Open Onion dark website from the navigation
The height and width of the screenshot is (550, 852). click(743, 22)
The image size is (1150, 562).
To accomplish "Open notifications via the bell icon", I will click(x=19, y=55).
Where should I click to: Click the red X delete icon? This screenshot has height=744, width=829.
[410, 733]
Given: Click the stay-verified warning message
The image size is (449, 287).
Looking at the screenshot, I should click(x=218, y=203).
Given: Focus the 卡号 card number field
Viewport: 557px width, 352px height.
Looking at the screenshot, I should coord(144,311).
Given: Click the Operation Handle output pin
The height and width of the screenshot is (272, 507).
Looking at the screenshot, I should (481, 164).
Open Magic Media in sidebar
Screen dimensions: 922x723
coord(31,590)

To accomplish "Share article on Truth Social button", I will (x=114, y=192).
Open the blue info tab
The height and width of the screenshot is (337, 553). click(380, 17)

+ + +

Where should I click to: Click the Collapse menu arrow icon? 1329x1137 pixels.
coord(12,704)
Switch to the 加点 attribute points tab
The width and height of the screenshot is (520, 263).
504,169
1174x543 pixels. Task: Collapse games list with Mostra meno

+ + +

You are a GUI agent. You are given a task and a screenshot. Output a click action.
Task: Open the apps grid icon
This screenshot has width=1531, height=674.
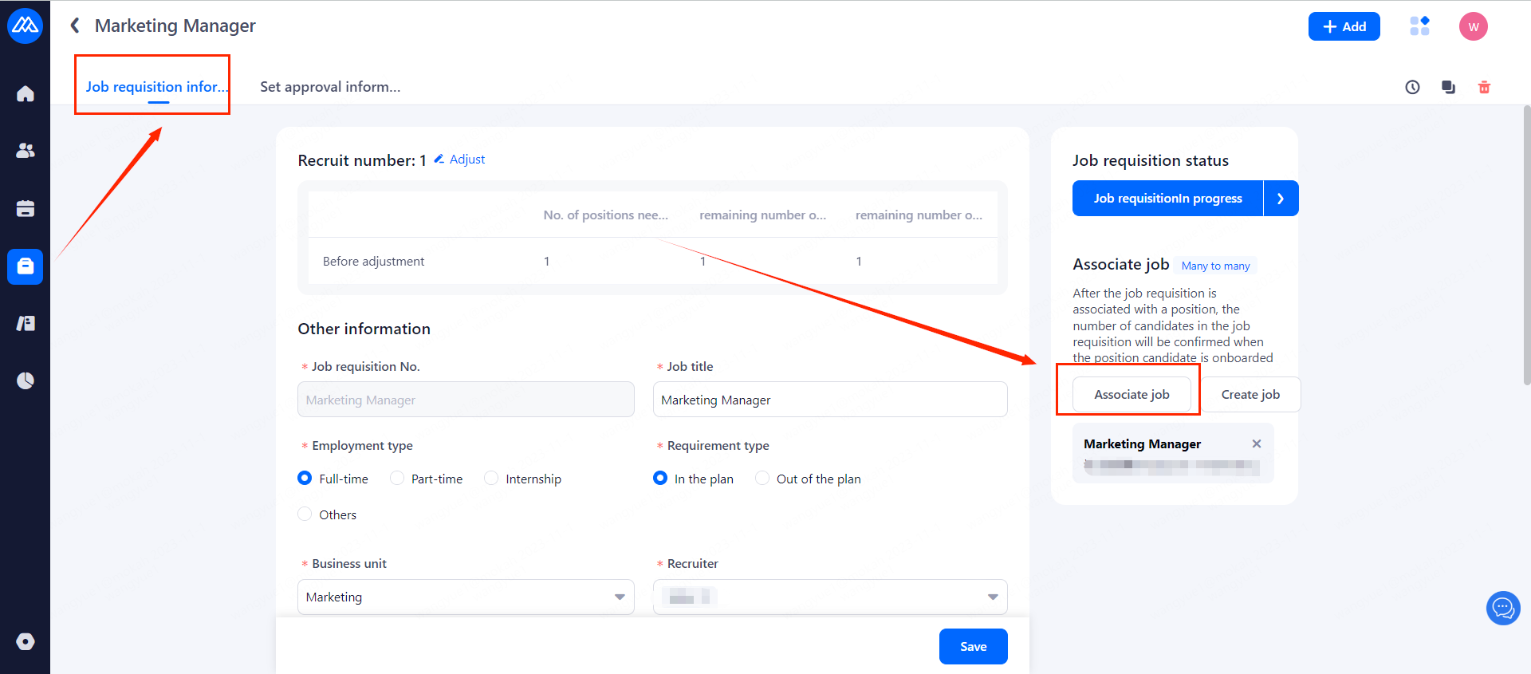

+ + +

▶ WHAT THE TASK ASKS
With "will" as the string to match, show every line of the entries above that has it.

▶ RESULT OF THIS EXERCISE
To accomplish "Open notifications via the bell icon", I will click(x=19, y=55).
To accomplish "Share article on Truth Social button", I will (x=114, y=192).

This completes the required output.